Instructions for the task - Retype, word for word, each line between the lines holding "You are a GUI agent. The screenshot is 309×2576." and "Tout accepter", inclusive, and leave the rest of the data alone.

[[ Exercise inputs, beginning ]]

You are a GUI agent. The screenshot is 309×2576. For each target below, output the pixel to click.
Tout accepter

[[ Exercise inputs, end ]]
[[ Exercise inputs, beginning ]]

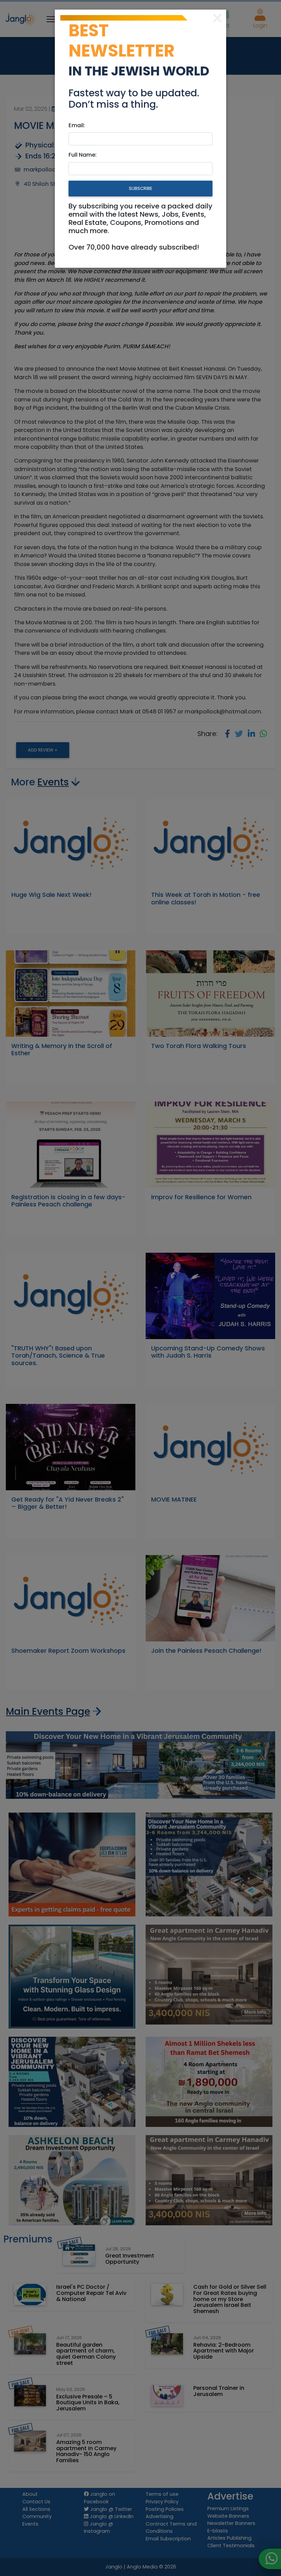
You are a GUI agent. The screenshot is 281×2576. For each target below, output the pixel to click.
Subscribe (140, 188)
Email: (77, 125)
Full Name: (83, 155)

[[ Exercise inputs, end ]]

Task response -
You are a GUI agent. The screenshot is 309×2576. For each target below, output the pixel to click.
Tout accepter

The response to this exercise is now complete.